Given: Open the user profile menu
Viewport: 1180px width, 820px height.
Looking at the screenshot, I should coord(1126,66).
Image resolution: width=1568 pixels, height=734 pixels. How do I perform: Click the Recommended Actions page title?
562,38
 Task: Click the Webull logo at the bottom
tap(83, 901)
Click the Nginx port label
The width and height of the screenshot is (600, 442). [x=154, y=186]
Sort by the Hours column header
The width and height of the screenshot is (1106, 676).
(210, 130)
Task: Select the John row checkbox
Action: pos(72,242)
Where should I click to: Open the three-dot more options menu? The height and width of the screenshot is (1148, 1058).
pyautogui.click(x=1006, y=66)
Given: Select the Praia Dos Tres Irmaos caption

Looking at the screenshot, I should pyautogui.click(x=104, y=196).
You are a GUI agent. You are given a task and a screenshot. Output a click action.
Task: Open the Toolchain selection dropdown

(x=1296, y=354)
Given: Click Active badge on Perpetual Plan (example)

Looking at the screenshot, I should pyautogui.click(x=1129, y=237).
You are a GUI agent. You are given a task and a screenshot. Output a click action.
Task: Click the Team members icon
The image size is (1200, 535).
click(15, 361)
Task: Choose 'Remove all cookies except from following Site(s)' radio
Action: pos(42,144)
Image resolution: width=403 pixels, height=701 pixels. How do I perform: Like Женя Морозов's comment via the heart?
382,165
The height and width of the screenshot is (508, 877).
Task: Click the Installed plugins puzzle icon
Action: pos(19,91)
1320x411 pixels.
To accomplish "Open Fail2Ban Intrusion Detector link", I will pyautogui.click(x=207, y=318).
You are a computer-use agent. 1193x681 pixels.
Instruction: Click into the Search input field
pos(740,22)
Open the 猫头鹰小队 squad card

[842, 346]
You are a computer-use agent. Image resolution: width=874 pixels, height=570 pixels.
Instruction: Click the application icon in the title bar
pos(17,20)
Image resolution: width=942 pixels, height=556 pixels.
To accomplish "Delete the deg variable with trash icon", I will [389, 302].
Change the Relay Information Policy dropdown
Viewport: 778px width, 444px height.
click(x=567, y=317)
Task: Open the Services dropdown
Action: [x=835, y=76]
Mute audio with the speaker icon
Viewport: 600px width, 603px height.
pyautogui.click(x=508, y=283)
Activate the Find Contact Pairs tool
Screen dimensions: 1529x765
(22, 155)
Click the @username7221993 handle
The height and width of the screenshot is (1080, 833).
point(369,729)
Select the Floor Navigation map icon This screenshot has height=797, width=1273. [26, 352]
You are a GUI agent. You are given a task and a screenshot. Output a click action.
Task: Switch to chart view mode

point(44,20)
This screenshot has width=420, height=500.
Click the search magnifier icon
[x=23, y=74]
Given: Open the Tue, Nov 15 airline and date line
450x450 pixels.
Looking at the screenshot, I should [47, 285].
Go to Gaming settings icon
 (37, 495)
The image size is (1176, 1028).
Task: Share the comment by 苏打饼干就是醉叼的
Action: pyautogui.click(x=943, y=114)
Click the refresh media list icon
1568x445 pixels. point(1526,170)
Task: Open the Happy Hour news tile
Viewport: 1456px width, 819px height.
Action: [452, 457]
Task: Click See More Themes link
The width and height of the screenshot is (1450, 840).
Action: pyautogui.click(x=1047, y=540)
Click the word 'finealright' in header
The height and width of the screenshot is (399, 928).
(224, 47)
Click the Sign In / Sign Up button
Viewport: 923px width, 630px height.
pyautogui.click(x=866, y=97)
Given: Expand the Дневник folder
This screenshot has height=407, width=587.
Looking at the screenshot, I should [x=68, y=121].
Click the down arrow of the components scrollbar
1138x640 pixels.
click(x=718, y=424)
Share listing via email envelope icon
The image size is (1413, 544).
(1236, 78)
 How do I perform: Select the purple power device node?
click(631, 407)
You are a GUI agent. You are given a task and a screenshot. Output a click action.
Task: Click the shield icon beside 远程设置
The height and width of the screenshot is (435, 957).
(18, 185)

Problem to work on = Give a word-for-word restatement of every record.

Answer to this task =
Given: Open the user profile menu
Viewport: 1180px width, 820px height.
Looking at the screenshot, I should coord(1126,66).
Image resolution: width=1568 pixels, height=734 pixels. How do I perform: Click the Recommended Actions page title?
562,38
 Task: Click the Webull logo at the bottom
tap(83, 901)
Click the Nginx port label
The width and height of the screenshot is (600, 442). [x=154, y=186]
Sort by the Hours column header
The width and height of the screenshot is (1106, 676).
(210, 130)
Task: Select the John row checkbox
Action: pos(72,242)
Where should I click to: Open the three-dot more options menu? The height and width of the screenshot is (1148, 1058).
pyautogui.click(x=1006, y=66)
Given: Select the Praia Dos Tres Irmaos caption

Looking at the screenshot, I should pyautogui.click(x=104, y=196).
You are a GUI agent. You are given a task and a screenshot. Output a click action.
Task: Open the Toolchain selection dropdown

(x=1296, y=354)
Given: Click Active badge on Perpetual Plan (example)

Looking at the screenshot, I should pyautogui.click(x=1129, y=237).
You are a GUI agent. You are given a task and a screenshot. Output a click action.
Task: Click the Team members icon
The image size is (1200, 535).
click(15, 361)
Task: Choose 'Remove all cookies except from following Site(s)' radio
Action: pos(42,144)
Image resolution: width=403 pixels, height=701 pixels. How do I perform: Like Женя Морозов's comment via the heart?
382,165
The height and width of the screenshot is (508, 877).
Task: Click the Installed plugins puzzle icon
Action: pos(19,91)
1320x411 pixels.
To accomplish "Open Fail2Ban Intrusion Detector link", I will pyautogui.click(x=207, y=318).
You are a computer-use agent. 1193x681 pixels.
Instruction: Click into the Search input field
pos(740,22)
Open the 猫头鹰小队 squad card

[842, 346]
You are a computer-use agent. Image resolution: width=874 pixels, height=570 pixels.
Instruction: Click the application icon in the title bar
pos(17,20)
Image resolution: width=942 pixels, height=556 pixels.
To accomplish "Delete the deg variable with trash icon", I will [389, 302].
Change the Relay Information Policy dropdown
Viewport: 778px width, 444px height.
click(x=567, y=317)
Task: Open the Services dropdown
Action: [x=835, y=76]
Mute audio with the speaker icon
Viewport: 600px width, 603px height.
pyautogui.click(x=508, y=283)
Activate the Find Contact Pairs tool
Screen dimensions: 1529x765
(22, 155)
Click the @username7221993 handle
The height and width of the screenshot is (1080, 833).
point(369,729)
Select the Floor Navigation map icon This screenshot has height=797, width=1273. [26, 352]
You are a GUI agent. You are given a task and a screenshot. Output a click action.
Task: Switch to chart view mode

point(44,20)
This screenshot has width=420, height=500.
Click the search magnifier icon
[x=23, y=74]
Given: Open the Tue, Nov 15 airline and date line
450x450 pixels.
Looking at the screenshot, I should [47, 285].
Go to Gaming settings icon
 (37, 495)
The image size is (1176, 1028).
Task: Share the comment by 苏打饼干就是醉叼的
Action: pyautogui.click(x=943, y=114)
Click the refresh media list icon
1568x445 pixels. point(1526,170)
Task: Open the Happy Hour news tile
Viewport: 1456px width, 819px height.
Action: [452, 457]
Task: Click See More Themes link
The width and height of the screenshot is (1450, 840).
Action: pyautogui.click(x=1047, y=540)
Click the word 'finealright' in header
The height and width of the screenshot is (399, 928).
(224, 47)
Click the Sign In / Sign Up button
Viewport: 923px width, 630px height.
pyautogui.click(x=866, y=97)
Given: Expand the Дневник folder
This screenshot has height=407, width=587.
Looking at the screenshot, I should [x=68, y=121].
Click the down arrow of the components scrollbar
1138x640 pixels.
click(x=718, y=424)
Share listing via email envelope icon
The image size is (1413, 544).
(1236, 78)
 How do I perform: Select the purple power device node?
click(631, 407)
You are a GUI agent. You are given a task and a screenshot. Output a click action.
Task: Click the shield icon beside 远程设置
The height and width of the screenshot is (435, 957).
(18, 185)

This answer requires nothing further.